▶ _About this task_
Within the data below, count the lines that include "green" and give only the count.
=== Records for this task ===
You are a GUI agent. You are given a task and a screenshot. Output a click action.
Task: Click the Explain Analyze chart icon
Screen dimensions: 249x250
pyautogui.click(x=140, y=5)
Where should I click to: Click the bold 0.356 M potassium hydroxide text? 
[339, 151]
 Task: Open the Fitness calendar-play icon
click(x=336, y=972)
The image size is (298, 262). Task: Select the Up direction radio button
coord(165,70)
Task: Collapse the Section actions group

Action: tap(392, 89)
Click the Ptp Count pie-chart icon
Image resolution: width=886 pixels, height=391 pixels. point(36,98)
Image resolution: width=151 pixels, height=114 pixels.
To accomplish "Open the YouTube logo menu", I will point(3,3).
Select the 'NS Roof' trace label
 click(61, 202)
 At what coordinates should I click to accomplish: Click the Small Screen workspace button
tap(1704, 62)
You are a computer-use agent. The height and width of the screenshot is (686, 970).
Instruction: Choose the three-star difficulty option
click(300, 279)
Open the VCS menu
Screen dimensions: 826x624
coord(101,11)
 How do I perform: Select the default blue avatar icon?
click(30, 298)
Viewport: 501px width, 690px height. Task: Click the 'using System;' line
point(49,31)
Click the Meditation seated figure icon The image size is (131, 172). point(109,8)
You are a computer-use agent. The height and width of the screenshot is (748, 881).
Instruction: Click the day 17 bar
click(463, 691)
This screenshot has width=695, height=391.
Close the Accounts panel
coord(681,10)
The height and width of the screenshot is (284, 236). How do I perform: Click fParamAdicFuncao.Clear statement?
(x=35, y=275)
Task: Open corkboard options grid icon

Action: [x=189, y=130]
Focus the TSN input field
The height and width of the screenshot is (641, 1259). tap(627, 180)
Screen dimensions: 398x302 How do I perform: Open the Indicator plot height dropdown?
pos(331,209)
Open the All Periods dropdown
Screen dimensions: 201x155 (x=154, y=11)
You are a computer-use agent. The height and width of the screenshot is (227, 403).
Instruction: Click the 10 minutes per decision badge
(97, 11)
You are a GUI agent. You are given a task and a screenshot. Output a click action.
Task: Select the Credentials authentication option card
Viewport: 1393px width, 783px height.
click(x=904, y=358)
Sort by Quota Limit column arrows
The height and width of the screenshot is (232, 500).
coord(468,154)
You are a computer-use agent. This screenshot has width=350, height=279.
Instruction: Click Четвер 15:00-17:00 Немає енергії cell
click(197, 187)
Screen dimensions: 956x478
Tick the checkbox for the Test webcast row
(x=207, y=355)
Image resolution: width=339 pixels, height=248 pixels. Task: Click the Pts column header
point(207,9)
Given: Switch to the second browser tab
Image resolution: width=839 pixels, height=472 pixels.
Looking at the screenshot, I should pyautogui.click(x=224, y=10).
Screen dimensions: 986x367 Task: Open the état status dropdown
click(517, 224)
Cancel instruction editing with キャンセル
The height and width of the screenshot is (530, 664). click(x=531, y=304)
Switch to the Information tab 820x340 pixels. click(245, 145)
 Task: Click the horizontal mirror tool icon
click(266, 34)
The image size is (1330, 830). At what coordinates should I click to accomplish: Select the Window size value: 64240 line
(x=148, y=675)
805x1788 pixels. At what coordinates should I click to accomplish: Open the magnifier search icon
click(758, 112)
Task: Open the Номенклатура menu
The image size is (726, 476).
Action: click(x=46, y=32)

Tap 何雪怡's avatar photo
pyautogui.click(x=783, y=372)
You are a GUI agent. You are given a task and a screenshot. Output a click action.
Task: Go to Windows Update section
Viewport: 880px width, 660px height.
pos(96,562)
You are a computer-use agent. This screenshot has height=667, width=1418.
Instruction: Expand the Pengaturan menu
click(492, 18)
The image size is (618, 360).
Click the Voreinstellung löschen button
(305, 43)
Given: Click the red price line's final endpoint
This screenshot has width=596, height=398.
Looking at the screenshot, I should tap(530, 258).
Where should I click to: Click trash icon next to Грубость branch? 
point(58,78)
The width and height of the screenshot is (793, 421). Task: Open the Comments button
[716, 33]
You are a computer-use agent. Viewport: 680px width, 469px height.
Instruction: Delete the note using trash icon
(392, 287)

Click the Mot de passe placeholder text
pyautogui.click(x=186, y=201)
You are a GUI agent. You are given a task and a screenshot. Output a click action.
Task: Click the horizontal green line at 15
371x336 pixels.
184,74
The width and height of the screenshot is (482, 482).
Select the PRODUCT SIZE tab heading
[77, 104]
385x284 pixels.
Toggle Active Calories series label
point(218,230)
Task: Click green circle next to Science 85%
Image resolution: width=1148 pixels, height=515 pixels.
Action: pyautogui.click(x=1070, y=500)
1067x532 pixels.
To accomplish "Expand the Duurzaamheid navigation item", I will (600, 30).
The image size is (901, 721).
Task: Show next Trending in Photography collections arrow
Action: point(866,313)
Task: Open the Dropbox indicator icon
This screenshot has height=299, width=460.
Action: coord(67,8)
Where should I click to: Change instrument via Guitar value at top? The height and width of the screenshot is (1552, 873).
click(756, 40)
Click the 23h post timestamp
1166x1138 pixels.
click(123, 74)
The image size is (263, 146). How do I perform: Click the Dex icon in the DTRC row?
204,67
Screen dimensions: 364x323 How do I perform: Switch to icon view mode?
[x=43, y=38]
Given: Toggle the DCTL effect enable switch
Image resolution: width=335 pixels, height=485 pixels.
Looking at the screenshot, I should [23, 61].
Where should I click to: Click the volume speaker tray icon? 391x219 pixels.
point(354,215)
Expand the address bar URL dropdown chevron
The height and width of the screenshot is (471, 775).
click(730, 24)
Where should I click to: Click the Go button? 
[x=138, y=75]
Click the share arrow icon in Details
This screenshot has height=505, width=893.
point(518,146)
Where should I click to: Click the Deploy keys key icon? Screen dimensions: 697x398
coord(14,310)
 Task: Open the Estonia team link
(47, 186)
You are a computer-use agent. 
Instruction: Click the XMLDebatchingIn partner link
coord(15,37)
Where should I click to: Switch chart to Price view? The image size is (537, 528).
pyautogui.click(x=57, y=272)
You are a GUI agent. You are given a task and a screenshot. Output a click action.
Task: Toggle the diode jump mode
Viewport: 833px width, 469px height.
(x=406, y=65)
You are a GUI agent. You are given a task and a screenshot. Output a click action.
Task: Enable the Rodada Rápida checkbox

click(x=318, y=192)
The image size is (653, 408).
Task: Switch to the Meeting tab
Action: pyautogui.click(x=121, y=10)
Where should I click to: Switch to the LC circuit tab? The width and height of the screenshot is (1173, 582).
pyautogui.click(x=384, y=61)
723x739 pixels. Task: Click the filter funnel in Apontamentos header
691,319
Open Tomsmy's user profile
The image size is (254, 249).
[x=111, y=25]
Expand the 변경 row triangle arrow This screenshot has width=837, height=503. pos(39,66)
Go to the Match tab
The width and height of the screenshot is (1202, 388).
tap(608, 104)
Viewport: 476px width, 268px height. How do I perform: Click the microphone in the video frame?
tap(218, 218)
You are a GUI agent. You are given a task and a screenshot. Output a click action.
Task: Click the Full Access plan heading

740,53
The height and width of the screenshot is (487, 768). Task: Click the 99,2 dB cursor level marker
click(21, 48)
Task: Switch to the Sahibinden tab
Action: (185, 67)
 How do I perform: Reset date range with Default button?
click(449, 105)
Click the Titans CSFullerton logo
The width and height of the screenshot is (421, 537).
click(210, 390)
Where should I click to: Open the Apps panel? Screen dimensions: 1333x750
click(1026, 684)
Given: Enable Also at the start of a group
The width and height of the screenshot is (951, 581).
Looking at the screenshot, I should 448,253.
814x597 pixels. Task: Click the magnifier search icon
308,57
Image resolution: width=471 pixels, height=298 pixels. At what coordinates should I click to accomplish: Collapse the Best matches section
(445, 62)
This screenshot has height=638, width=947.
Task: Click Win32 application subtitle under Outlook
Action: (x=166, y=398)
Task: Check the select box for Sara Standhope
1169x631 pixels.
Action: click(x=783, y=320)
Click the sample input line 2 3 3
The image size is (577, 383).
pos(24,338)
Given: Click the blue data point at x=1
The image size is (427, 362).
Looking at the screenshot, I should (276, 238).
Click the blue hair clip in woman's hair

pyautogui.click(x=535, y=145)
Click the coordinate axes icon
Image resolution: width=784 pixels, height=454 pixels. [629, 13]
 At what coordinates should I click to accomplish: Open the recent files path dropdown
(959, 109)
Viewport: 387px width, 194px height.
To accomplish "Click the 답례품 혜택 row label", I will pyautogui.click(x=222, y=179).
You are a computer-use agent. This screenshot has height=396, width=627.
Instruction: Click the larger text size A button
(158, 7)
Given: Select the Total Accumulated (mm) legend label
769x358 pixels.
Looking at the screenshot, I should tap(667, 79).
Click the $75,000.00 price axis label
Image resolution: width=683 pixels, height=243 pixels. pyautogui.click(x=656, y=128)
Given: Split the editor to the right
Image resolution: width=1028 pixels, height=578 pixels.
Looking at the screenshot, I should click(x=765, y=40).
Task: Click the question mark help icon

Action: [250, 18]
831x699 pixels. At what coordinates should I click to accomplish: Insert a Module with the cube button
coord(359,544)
===
▶ _Your response_
2